## The request
Write out verbatim the stretch of the listing below, from the line containing "You are a computer-use agent. This" through the end of the listing, both ends included. Leave the pictures out.

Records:
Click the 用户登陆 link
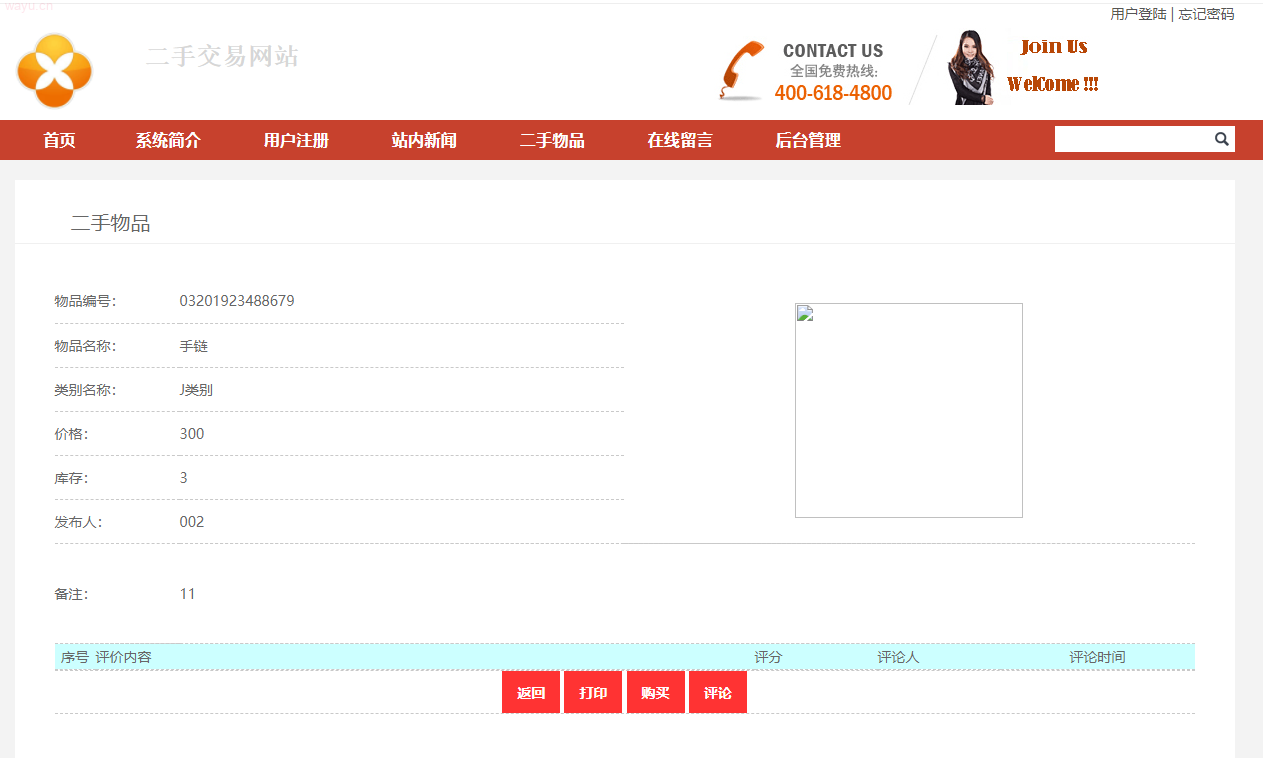 click(x=1138, y=14)
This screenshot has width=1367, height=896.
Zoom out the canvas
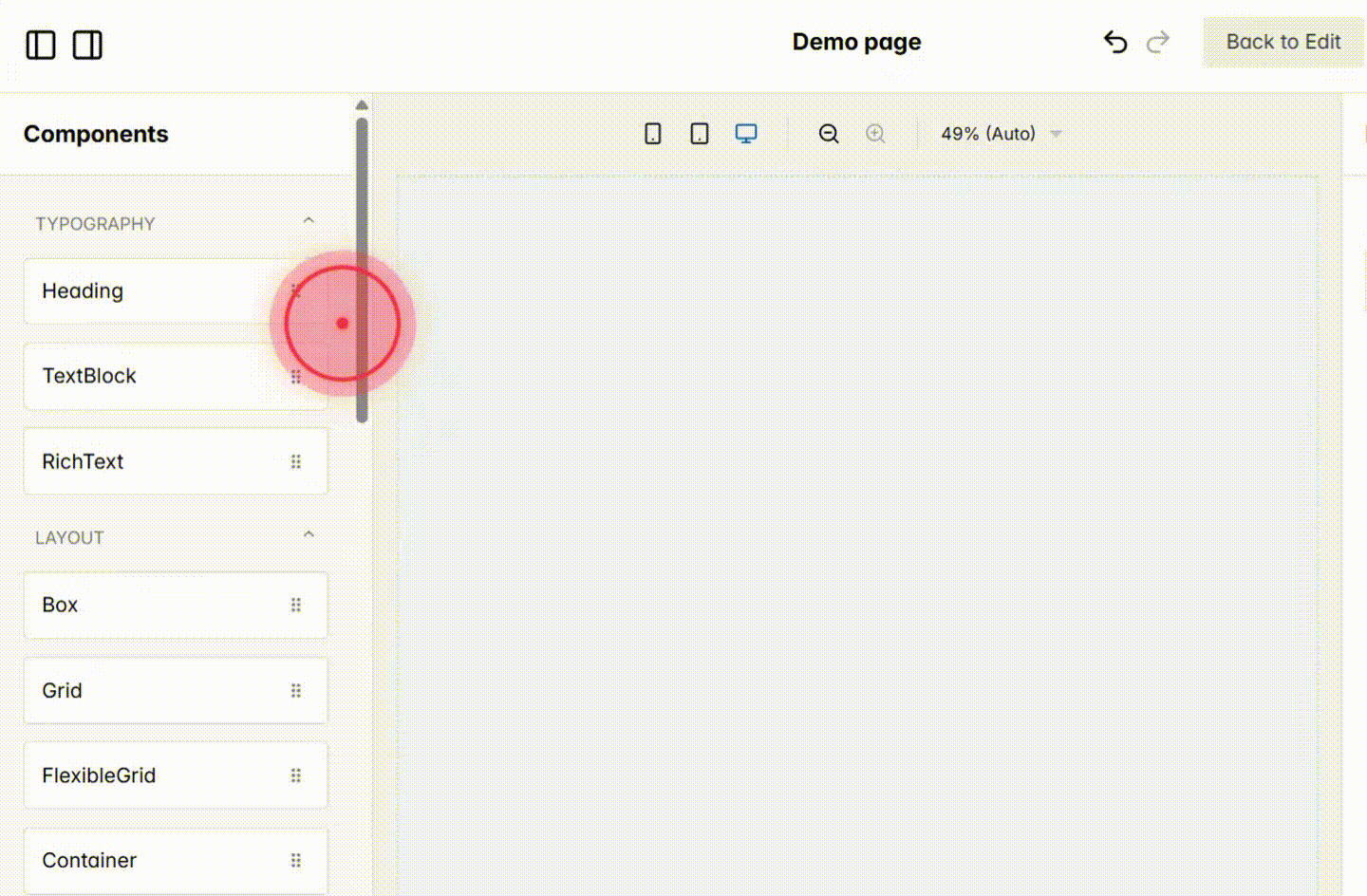[x=828, y=134]
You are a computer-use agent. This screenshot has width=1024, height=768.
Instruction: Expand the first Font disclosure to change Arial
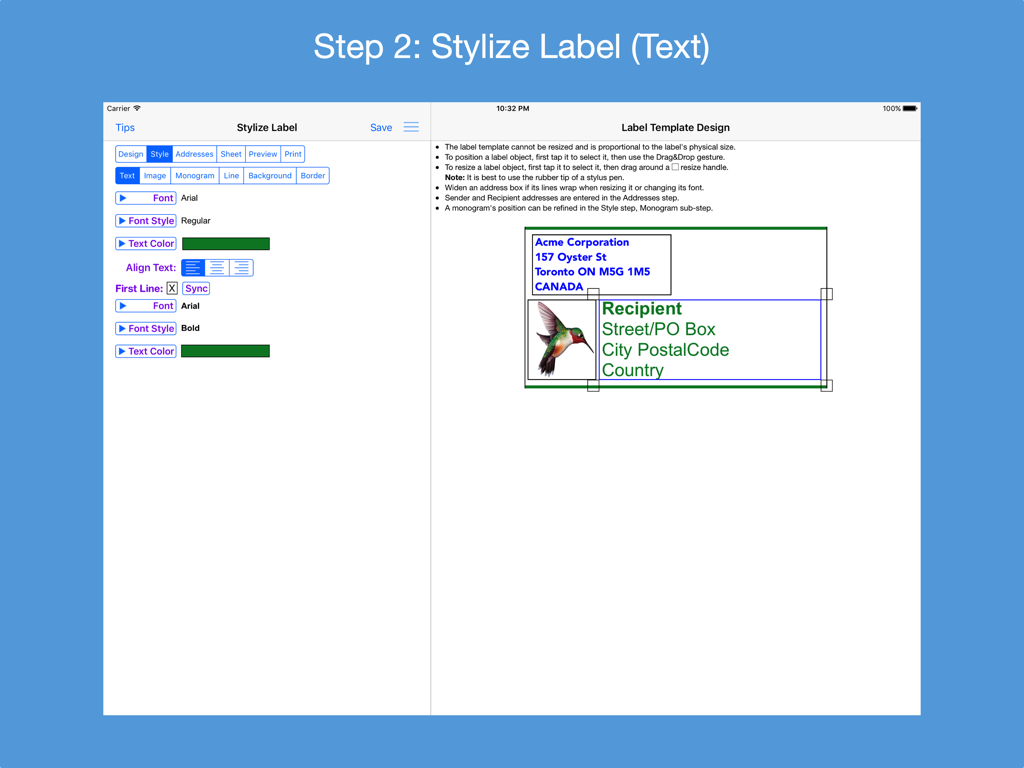[145, 198]
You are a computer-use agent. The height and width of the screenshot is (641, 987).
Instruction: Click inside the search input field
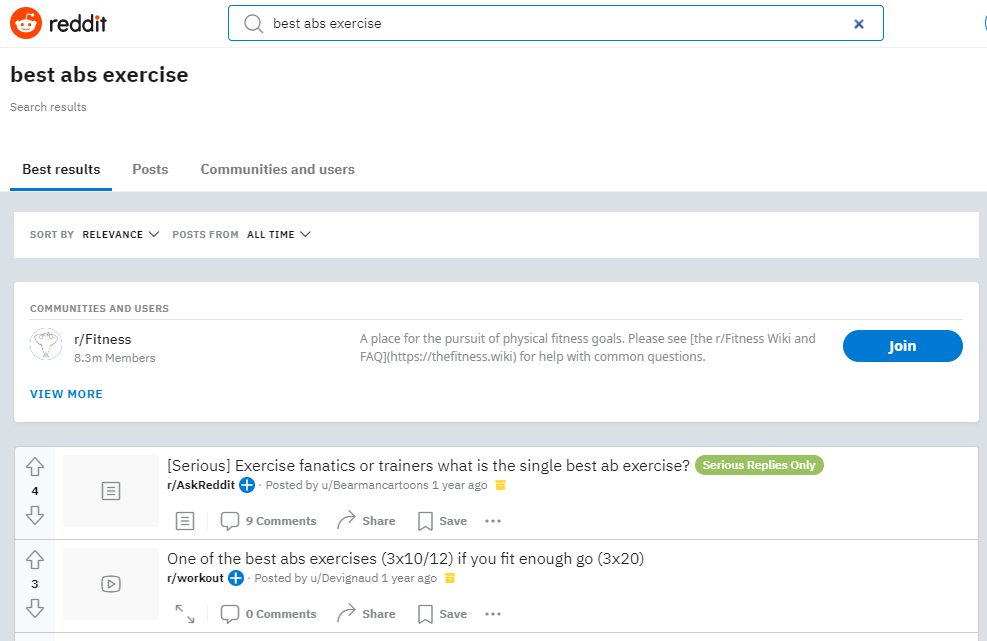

## Solution
You are a computer-use agent. This screenshot has width=1024, height=768.
Instruction: Expand the first Font disclosure to change Arial
[145, 198]
You are a computer-use agent. The height and width of the screenshot is (641, 987).
Instruction: Click inside the search input field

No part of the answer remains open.